Passage for review:
───

Using microarray-based RNA expression analysis, we detected ~41,000 expressed genes in lung tissues. There were 2,463 and 1,012 genes differently expressed at COPD model (versus control) and BJF treatment (versus COPD model) rats, respectively (Tables S1 and S2). These transcripts regulated in lung tissues of COPD model rats could be mapped to various molecular functions such as regulation of oxidoreductase activity, nucleic acid binding, channel activity, fatty acid binding, glucose, or fatty acid metabolism (Figure 1A). However, transcripts regulated only in BJF-treated rats were mapped to several molecular functions, such as kinase binding, protein complex binding, and insulin receptor binding (Figure 1B).
In addition, in the COPD model group, the regulated genes were mapped to many different pathways, such as fatty acid metabolism, valine, leucine and isoleucine degradation, and propanoate metabolism (Table 1). The genes regulated in the BJF-treated group could be mapped to adherens junction, focal adhesion, endocytosis, wnt signaling pathway, etc. (Table 2).
Table 1 Analyzed pathways of transcriptomics data regulated in lung tissues of rats with COPD
Table 2 Analyzed pathways of transcriptomics data regulated in lung tissues of Bufei-Jianpi-formula-treated rats
Proteomics analysis results of BJF-treated COPD rats
To characterize the protein expression profiles of rats, expression levels of proteins were detected using LC-MS-based proteomics. Comparing to those in healthy control rats, 192 proteins were identified in the COPD model rats (Table S3). After the treatment with BJF, comparing to those in the COPD model rats, 191 proteins were detected in BJF-treated rats (Table S4). The COPD rats (192 proteins) shared 100 common proteins with the BJF-treated rats (191 proteins). Out of the 100 proteins, expression changes of 42 proteins in the COPD model were inhibited by the BJF treatment (Table S5). These 42 proteins could be attributed to various molecular functions, such as oxidoreductase activity and antioxidant activity (peroxidase activity, catalase activity, thioredoxin peroxidase activity; Figure 2A), which might be involved in the therapeutic mechanism of BJF in treating COPD.
In addition, the 192 proteins regulated in COPD rats could be attributed to multiple molecular functions, including phospholipase A2 inhibitor activity, peroxiredoxin activity, and oxidoreductase activity, acting on the aldehyde or oxo group of donors, etc. (Figure 2B). In the BJF-treated group, 191 regulated proteins were mainly related to oxidoreductase activity, adrenergic receptor activity, receptor signaling protein activity, and extracellular ligand-gated ion channel activity (Figure 2C).
In addition, the proteins regulated in COPD rats and BJF-treated rats were mapped to various pathways, such as focal adhesion, tight junction, adherens junction, and leukocyte trans-endothelial migration (Tables 3 and 4).
Table 3 Analyzed pathways of proteomics data regulated in lung tissues of rats with COPD
Table 4 Analyzed pathways of proteomics data regulated in lung tissues of Bufei-Jianpi-formula-treated rats
COPD is known to be accompanied by pulmonary inflammation, oxidative stress, and muscle fiber dysfunction.20,21 These results suggested that BJF treatment could improve these COPD symptoms probably by regulating multiple molecular functions and pathways, such as oxidoreductase and antioxidant activity, focal adhesion, tight junction, adherens junction, and leukocyte trans-endothelial migration pathway.

───

Source data:
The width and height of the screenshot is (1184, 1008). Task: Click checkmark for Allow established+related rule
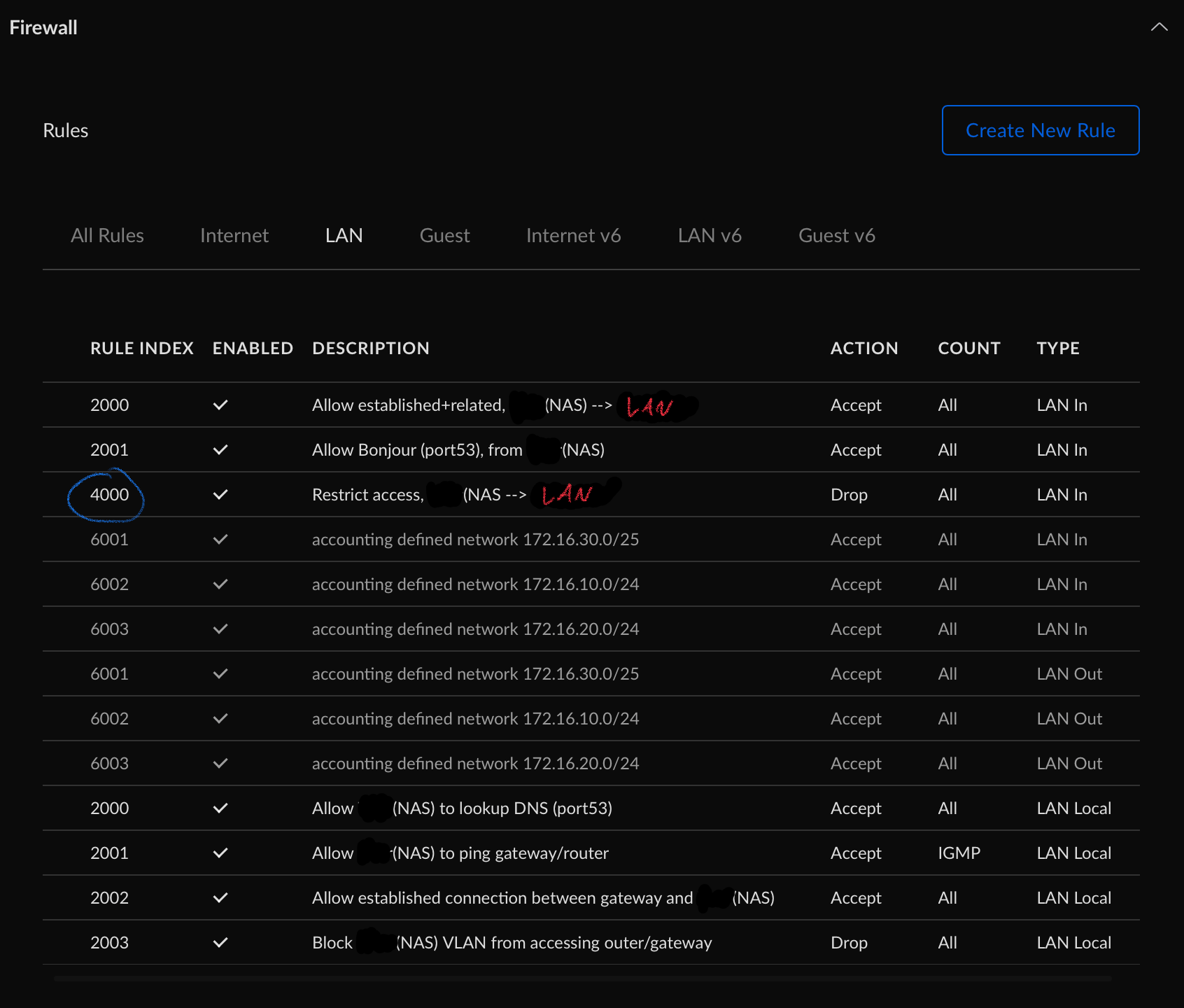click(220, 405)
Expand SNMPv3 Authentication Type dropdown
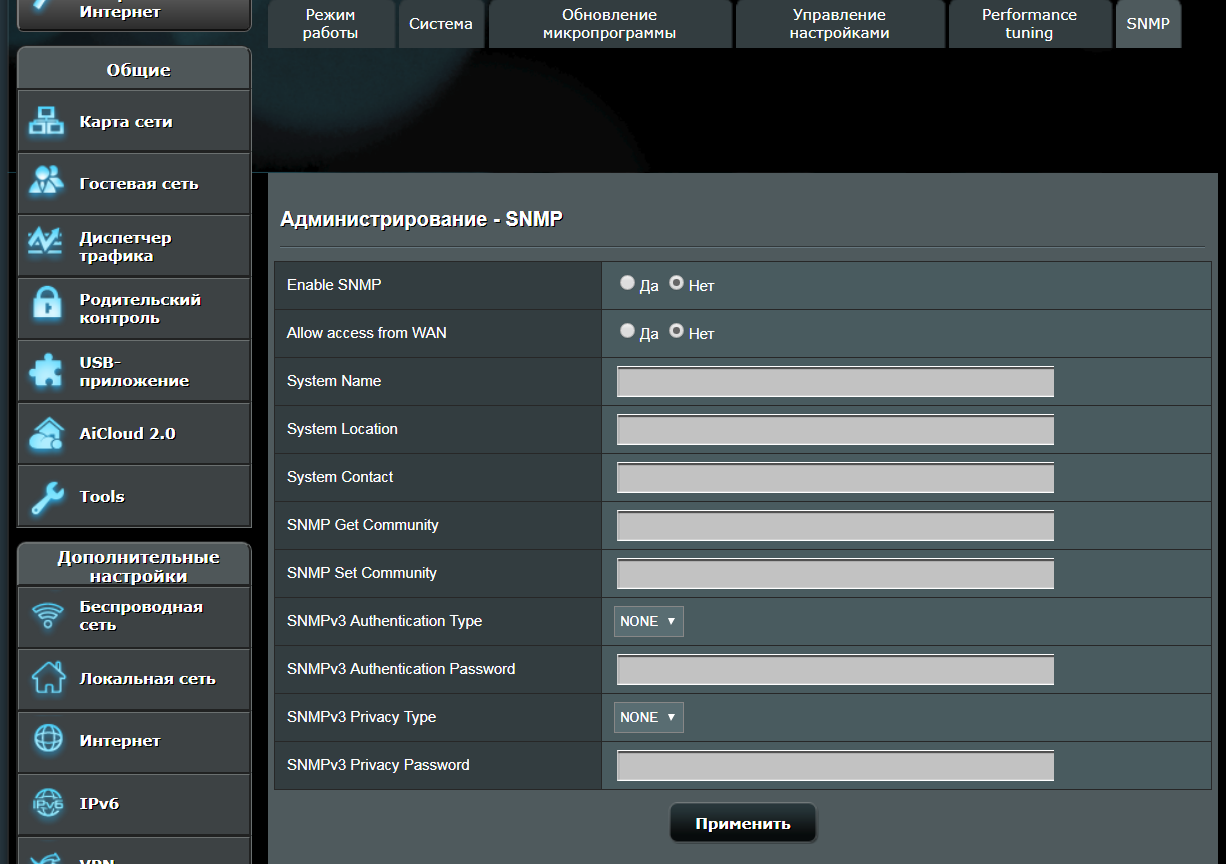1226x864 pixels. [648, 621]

───

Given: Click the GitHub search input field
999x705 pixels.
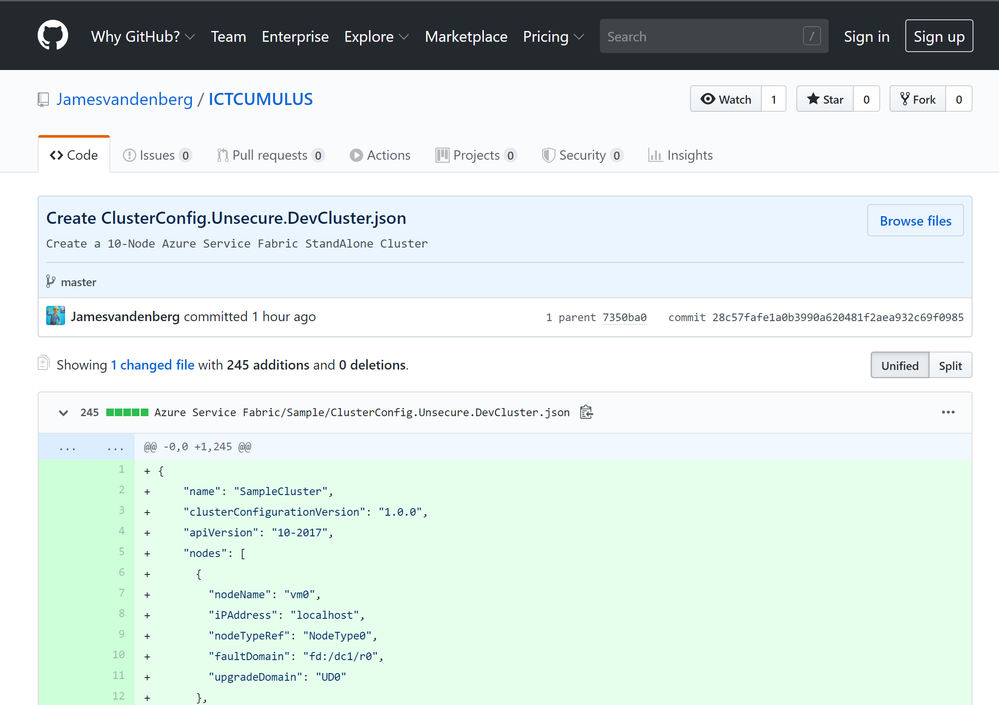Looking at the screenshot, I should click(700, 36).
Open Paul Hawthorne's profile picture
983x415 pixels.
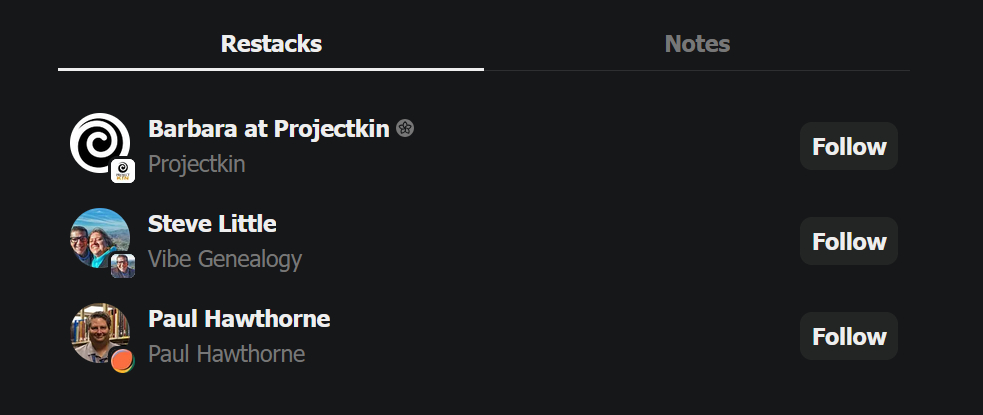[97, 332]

───

Retype the passage on gene and protein changes in COPD rats without any changes, starting with "Using microarray-based RNA" and going on through "binding (Figure 1B).".

Response below:
Using microarray-based RNA expression analysis, we detected ~41,000 expressed genes in lung tissues. There were 2,463 and 1,012 genes differently expressed at COPD model (versus control) and BJF treatment (versus COPD model) rats, respectively (Tables S1 and S2). These transcripts regulated in lung tissues of COPD model rats could be mapped to various molecular functions such as regulation of oxidoreductase activity, nucleic acid binding, channel activity, fatty acid binding, glucose, or fatty acid metabolism (Figure 1A). However, transcripts regulated only in BJF-treated rats were mapped to several molecular functions, such as kinase binding, protein complex binding, and insulin receptor binding (Figure 1B).